**What to do:**
1) Sum up the news excerpt about health IT leaders in two sentences.
2) In one or two sentences, give the reason John Lee states in the news excerpt about health IT leaders for wanting to rely on MACRA and MIPS instead of Stage 3.

**Supplied passage:**
☆ ☆ ☆ ☆

Healthcare IT leaders cautiously optimistic, but want the details

Healthcare IT leaders gathered in Chicago for the Health IT Summit in Chicago, sponsored by the Institute for Health Technology Transformation (iHT2, a sister organization to Healthcare Informatics) on Wednesday, when given the outline of CMS’s announcement, expressed cautious optimism, though all said that they wanted to read the details of the 752-page final rule before offering final judgments.

John Lee, M.D., CMIO of Edward Hospital, based in the Chicago suburb of Naperville, Ill., said, “I want to preface my remarks by saying that I think that Stage 3 should be squashed altogether, and we should rely on MACRA [the Medicare Access and CHIP Reauthorization Act of 201] and MIPS [the new Merit-based Incentive Payment System, authorized under the MACRA legislation] for the changes that occur, because we can’t do MACRA and MIPS without the steps that will take place under meaningful use. I’d still like to see the specific details,” he added.

☆ ☆ ☆ ☆

**Provided records:**
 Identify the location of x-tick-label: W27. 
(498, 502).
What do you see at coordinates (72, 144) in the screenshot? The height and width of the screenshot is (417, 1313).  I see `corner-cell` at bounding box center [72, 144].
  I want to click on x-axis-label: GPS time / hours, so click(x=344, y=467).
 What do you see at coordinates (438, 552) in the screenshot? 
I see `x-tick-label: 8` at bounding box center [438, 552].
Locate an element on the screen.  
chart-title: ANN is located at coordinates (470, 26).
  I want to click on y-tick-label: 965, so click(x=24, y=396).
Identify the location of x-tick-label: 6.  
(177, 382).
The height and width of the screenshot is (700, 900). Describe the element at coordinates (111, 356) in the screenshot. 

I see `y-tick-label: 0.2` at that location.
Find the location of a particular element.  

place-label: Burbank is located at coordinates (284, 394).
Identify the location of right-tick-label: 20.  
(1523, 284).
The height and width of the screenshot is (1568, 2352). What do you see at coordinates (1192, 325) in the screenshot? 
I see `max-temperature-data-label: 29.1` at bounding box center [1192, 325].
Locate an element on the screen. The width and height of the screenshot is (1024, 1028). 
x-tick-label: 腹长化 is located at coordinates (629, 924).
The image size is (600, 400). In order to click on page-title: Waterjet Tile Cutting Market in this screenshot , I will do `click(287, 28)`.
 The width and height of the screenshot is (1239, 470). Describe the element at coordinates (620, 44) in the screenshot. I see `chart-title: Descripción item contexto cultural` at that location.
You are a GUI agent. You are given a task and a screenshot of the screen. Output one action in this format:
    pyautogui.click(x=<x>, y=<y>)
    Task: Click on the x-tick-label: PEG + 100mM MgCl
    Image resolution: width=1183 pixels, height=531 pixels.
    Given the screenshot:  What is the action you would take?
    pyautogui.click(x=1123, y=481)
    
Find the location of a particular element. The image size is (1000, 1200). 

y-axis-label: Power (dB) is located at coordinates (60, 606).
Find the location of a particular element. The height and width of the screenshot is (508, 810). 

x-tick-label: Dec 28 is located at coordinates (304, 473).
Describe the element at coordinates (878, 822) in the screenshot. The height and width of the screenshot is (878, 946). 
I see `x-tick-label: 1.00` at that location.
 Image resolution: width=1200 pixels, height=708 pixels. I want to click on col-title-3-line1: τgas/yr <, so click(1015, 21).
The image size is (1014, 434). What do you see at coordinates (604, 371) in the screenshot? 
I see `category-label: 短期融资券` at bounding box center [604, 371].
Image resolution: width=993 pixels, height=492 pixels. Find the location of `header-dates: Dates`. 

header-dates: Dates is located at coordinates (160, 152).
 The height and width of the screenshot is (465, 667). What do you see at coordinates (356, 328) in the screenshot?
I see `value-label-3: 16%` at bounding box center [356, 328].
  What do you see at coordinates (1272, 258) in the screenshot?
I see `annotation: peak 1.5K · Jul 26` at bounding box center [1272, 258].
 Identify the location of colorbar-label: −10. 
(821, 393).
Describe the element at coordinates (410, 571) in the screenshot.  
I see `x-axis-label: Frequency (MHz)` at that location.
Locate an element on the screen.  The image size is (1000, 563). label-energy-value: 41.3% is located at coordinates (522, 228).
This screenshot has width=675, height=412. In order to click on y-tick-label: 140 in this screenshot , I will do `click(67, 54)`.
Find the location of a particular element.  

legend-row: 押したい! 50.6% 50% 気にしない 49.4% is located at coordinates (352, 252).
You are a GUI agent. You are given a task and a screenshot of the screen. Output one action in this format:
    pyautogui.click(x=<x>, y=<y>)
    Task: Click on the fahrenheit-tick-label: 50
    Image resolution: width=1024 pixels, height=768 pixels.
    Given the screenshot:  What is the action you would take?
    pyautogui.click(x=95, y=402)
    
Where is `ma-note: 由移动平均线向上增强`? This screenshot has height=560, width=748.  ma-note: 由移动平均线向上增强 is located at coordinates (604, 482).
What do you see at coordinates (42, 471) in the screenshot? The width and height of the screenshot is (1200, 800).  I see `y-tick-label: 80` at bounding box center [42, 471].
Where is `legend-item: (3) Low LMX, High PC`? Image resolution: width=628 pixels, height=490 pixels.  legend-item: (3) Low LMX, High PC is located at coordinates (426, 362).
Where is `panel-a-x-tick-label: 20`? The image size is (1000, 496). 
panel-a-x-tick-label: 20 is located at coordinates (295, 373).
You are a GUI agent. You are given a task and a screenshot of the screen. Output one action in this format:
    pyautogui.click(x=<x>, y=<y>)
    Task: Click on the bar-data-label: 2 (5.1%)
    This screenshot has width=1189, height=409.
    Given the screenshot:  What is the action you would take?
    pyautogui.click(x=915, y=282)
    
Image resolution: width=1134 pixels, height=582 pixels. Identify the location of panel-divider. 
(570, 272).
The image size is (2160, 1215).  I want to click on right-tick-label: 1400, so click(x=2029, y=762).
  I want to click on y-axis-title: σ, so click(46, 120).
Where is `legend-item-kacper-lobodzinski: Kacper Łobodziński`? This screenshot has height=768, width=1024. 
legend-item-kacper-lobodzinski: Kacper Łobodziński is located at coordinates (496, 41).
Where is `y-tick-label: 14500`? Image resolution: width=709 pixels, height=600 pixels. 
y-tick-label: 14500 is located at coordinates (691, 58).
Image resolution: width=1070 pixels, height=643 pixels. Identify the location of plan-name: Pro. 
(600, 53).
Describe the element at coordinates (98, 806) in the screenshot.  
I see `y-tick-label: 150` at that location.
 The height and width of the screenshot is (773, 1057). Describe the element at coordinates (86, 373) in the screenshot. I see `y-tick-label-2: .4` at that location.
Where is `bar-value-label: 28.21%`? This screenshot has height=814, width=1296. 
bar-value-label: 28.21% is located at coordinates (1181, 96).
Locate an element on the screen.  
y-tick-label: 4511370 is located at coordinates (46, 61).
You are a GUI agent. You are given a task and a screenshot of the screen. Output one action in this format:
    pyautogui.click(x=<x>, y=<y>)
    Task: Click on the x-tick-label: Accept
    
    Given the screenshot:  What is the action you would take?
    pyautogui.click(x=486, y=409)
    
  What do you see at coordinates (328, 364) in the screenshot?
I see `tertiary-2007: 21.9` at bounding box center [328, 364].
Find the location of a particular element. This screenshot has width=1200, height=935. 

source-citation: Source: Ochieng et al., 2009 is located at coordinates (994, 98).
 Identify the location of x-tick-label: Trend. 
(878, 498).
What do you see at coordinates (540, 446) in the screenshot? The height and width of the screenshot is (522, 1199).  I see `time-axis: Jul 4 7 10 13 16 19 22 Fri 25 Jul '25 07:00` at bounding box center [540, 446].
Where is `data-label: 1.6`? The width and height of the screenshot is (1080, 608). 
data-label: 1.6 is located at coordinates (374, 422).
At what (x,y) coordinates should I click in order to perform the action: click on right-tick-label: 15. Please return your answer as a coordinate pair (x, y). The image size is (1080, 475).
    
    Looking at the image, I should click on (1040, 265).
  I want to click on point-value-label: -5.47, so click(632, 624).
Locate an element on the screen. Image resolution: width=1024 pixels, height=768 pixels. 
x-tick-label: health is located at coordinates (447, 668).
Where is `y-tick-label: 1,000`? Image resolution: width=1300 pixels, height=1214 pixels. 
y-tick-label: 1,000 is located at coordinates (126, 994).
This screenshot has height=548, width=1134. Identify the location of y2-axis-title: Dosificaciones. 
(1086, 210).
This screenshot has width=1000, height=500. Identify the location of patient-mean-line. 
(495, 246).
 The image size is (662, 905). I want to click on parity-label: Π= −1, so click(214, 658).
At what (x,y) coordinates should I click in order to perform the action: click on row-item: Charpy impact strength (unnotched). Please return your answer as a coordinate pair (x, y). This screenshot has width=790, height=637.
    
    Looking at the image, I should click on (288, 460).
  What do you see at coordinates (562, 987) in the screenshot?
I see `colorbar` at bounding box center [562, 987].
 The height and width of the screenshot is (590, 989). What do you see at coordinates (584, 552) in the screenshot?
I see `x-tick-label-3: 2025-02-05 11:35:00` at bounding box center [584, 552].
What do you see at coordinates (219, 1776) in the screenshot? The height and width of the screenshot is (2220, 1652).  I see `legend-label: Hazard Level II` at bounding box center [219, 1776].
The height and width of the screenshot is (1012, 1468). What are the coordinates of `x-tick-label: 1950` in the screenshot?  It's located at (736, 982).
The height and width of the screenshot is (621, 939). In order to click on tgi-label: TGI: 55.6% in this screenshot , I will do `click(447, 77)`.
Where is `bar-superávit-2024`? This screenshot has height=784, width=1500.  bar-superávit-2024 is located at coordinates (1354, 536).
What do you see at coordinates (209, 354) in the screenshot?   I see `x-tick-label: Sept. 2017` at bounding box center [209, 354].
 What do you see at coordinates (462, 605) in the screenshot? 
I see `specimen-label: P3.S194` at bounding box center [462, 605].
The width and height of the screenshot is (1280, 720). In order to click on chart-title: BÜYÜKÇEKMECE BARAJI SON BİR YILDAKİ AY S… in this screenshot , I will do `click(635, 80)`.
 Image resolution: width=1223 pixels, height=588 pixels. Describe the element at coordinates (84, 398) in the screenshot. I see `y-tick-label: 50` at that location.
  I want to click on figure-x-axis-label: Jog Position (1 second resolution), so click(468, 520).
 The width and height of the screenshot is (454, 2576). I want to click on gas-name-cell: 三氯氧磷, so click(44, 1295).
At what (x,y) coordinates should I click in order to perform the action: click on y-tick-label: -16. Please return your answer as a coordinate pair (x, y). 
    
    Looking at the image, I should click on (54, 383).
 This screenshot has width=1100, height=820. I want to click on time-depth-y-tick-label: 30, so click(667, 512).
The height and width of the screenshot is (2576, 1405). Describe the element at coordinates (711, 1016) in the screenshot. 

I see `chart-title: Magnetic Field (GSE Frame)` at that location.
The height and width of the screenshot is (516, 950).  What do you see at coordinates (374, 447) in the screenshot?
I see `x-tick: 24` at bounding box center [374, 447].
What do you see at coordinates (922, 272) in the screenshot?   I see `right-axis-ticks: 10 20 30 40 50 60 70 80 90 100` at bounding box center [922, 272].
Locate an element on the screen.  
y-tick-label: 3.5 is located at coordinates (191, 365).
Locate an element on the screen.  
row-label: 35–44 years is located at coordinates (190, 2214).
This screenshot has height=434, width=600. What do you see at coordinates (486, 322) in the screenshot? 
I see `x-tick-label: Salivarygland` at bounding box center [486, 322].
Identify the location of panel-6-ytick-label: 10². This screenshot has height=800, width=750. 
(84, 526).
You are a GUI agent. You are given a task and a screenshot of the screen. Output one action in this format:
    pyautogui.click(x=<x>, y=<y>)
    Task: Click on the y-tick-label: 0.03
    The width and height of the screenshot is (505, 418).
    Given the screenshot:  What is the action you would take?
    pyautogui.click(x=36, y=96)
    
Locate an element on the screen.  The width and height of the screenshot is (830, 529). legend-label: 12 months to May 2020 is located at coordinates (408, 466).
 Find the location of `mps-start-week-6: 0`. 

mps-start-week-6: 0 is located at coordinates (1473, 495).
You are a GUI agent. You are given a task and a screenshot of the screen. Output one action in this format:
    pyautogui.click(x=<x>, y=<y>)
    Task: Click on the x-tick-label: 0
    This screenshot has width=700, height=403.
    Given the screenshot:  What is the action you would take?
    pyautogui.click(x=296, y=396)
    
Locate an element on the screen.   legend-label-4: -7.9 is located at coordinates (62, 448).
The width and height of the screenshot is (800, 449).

☆ ☆ ☆ ☆

**Answers in order:**
1) At the Health IT Summit in Chicago, sponsored by iHT2, healthcare IT leaders reacted to the outline of CMS's announcement with cautious optimism, but all wanted to read the 752-page final rule before making final judgments. John Lee, M.D., CMIO of Edward Hospital, said Stage 3 should be squashed and the changes left to MACRA and MIPS, though he still wanted to see the specific details.

2) Lee says MACRA and MIPS can't be done without the steps that will take place under meaningful use.